主な減少要因としては、未収入金217億13百万円、受取手形及び売掛金84億9百万円、現金及び預金53億48百万円及び有価証券11億2百万円の減少であります。
固定資産は82億45百万円となり、前連結会計年度末に比べ13億77百万円の減少となりました。
主な減少要因としては、のれん27億53百万円、有形固定資産その他19億67百万円、無形固定資産その他12億33百万円及び繰延税金資産11億26百万円の減少であります。一方、主な増加要因としては投資その他資産その他57億21百万円の増加であります。

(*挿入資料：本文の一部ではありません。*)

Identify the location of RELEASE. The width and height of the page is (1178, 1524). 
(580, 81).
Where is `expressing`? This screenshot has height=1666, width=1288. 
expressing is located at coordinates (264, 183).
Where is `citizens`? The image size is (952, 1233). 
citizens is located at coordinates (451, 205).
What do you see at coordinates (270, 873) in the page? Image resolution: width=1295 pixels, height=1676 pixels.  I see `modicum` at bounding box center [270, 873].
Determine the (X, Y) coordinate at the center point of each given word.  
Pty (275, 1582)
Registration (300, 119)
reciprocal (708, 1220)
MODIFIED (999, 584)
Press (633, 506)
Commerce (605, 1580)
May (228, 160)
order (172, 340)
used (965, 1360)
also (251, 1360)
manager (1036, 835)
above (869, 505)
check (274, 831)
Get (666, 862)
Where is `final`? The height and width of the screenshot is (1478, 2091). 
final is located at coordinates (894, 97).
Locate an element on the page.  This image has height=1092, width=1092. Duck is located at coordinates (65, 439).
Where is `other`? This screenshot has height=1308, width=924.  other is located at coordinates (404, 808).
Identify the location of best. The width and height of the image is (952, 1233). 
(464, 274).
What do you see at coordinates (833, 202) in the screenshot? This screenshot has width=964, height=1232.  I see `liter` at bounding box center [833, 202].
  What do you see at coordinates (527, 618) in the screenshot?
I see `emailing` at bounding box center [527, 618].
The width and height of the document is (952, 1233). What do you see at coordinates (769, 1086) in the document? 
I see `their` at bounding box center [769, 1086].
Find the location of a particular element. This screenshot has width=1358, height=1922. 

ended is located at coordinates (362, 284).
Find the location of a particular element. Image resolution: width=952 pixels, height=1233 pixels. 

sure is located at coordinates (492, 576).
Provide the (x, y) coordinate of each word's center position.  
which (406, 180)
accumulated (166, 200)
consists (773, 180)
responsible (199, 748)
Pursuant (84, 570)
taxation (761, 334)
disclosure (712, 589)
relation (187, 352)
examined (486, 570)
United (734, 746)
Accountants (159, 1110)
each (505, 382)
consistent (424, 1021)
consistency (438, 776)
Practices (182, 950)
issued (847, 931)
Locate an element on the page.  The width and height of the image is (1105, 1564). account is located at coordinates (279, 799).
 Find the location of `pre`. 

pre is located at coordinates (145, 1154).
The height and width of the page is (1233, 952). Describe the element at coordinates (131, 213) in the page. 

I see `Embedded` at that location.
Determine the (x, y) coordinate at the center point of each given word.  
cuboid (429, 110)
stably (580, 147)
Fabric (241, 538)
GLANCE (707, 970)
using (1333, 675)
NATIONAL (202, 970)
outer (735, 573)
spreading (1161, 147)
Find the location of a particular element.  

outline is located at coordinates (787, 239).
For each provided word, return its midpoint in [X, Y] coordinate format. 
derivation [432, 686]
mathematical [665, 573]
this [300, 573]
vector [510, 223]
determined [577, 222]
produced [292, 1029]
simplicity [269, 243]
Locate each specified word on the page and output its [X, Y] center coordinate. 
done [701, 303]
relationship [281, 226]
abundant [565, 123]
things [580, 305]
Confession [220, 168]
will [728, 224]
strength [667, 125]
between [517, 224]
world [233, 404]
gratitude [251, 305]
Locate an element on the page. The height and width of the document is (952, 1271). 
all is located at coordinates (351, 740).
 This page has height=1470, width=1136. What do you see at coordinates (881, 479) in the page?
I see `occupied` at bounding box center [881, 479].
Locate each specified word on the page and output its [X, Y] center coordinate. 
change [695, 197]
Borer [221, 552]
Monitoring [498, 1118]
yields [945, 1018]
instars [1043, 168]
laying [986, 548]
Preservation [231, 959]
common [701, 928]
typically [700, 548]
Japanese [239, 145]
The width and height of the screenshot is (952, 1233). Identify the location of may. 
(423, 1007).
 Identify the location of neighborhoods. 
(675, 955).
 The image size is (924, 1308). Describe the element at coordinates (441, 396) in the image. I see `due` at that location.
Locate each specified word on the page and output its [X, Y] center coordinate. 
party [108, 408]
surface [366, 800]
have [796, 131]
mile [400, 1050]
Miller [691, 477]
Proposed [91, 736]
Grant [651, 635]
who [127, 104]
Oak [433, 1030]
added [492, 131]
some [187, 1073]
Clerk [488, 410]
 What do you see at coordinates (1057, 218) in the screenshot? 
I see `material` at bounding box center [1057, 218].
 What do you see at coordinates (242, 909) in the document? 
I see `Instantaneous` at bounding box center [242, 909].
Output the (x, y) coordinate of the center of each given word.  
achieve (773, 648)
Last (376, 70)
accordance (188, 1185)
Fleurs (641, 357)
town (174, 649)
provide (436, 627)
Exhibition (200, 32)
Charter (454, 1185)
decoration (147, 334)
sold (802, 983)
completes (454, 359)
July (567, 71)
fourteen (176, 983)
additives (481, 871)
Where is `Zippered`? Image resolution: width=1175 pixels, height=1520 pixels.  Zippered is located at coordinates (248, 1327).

なお、上記の主な増加要因及び減少要因は、当社の連結子会社であったCellebrite社及びその子会社13社を持分法適用関連会社へ移行することに伴う影響であります。
(負債)
負債は81億35百万円となり、前連結会計年度末に比べ469億12百万円の減少となりました。
流動負債は59億67百万円となり、前連結会計年度末に比べ329億93百万円の減少となりました。主な減少要因としては、契約負債177億47百万円、未払法人税等85億17百万円及び未払費用37億70百万円の減少であります。
固定負債は21億68百万円となり、前連結会計年度末に比べ139億18百万円の減少となりました。
主な減少要因としては、デリバティブ債務143億88百万円の減少であります。
なお、上記の主な減少要因は、当社の連結子会社であったCellebrite社及びその子会社13社を持分法適用関連会社へ移行することに伴う影響であります。
(純資産)
純資産は348億38百万円となり、前連結会計年度末に比べ77億98百万円の増加となりました。主な増加要因としては、利益剰余金242億22百万円の増加であります。一方、主な減少要因としては、資本剰余金125億46百万円、新株予約権25億91百万円及び自己株式13億10百万円の減少であります。
(3)事業上及び財務上の対処すべき課題
(当社グループの対処すべき課題)
当第3四半期連結累計期間において、当社グループが対処すべき課題について重要な変更はありません。
(4)研究開発活動
当第3四半期連結累計期間の研究開発費の総額は、95億25百万円であります。
(5)従業員数
当第3四半期連結会計期間において、当社の連結子会社であったCellebrite社及びその子会社13社を連結の範囲から除外し、持分法適用関連会社へ移行することに伴い、モバイルデータソリューション事業において従業員数が898名減少しております。
当社は2022年12月23日開催の取締役会において、EKTech Holdings Sdn. Bhd.の株式を取得し、連結子会社化することについて決議し、2023年2月2日に全株式を取得いたしました。
詳細は、「第4 経理の状況 1 四半期連結財務諸表 注記事項(重要な後発事象)」に記載のとおりであります。